--- Start of Passage ---
Adobe is rushing out a patch for Reader and Acrobat flaws that hackers are already exploiting.
Written by Liam Tung, Contributing Writer

Adobe will release a patch this week to close holes in the latest versions of Acrobat and Reader X and XI that hackers are already exploiting.

The patch for two memory corruption flaws affecting Reader and Acrobat on Windows, Mac and Linux machines will be delivered "during the week of February 18, 2013", the company said in an update on Saturday.

Adobe confirmed last week that attackers were targeting Windows users with malicious PDFs that exploited the flaws and allowed them to bypass Adobe's Protected Mode sandbox. Protected Mode was designed to stop malware installing by running processes for displaying PDF files in an isolated container.
--- End of Passage ---
◆ The task:
Could you retype the whole Adobe patch passage word for word? The lines after this point are separate material and stand apart from the Adobe patch passage.
--- Start of Data provided ---
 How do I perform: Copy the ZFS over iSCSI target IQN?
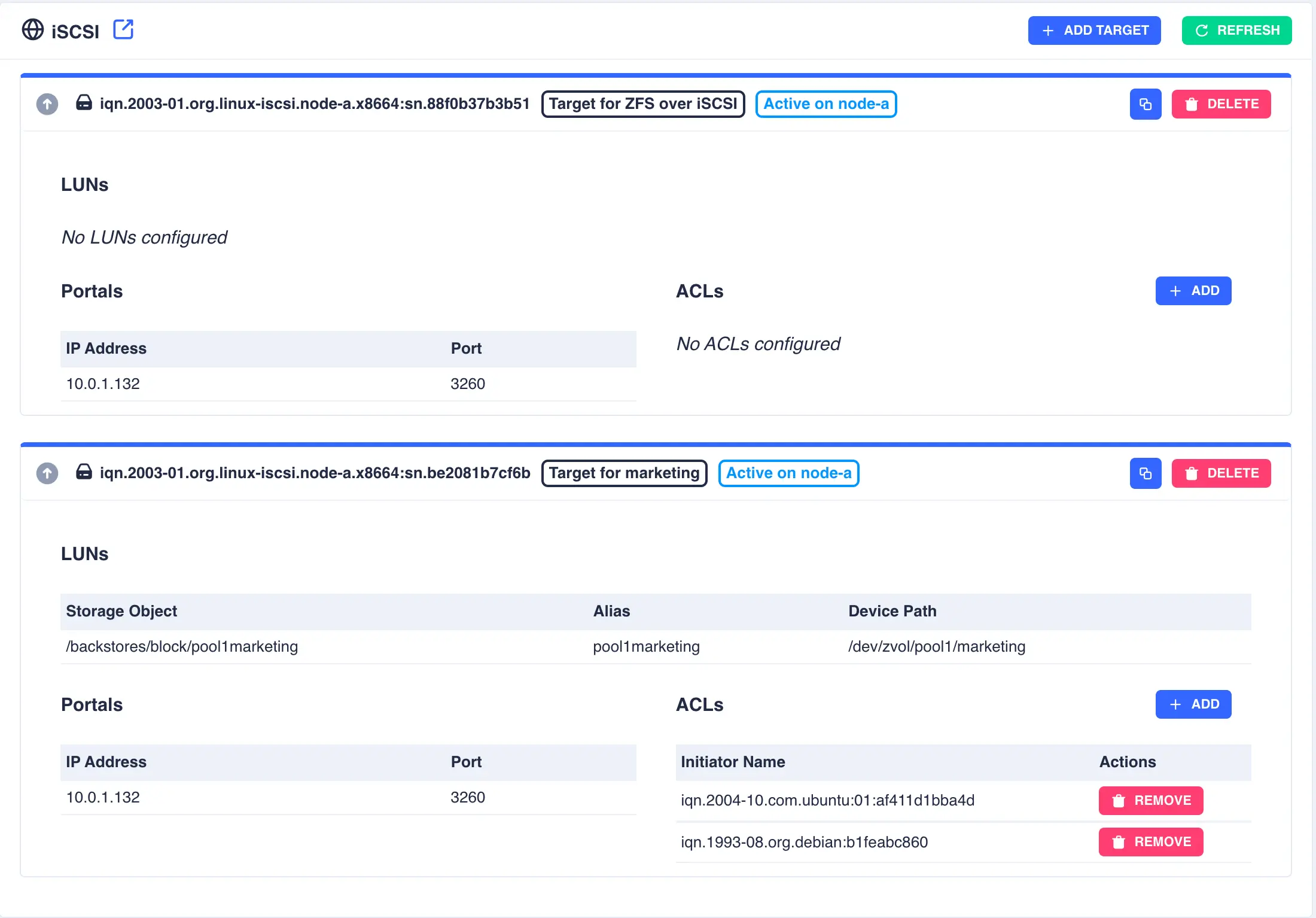tap(1145, 104)
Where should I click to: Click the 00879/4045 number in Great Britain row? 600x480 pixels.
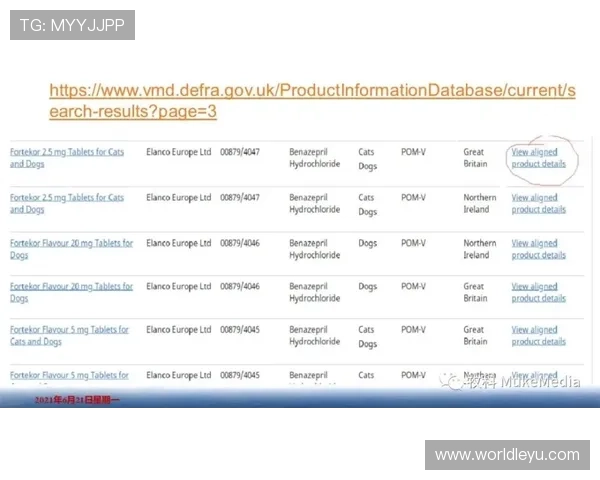240,329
--- End of Data provided ---
◆ Result for this task:
Adobe is rushing out a patch for Reader and Acrobat flaws that hackers are already exploiting.
Written by Liam Tung, Contributing Writer

Adobe will release a patch this week to close holes in the latest versions of Acrobat and Reader X and XI that hackers are already exploiting.

The patch for two memory corruption flaws affecting Reader and Acrobat on Windows, Mac and Linux machines will be delivered "during the week of February 18, 2013", the company said in an update on Saturday.

Adobe confirmed last week that attackers were targeting Windows users with malicious PDFs that exploited the flaws and allowed them to bypass Adobe's Protected Mode sandbox. Protected Mode was designed to stop malware installing by running processes for displaying PDF files in an isolated container.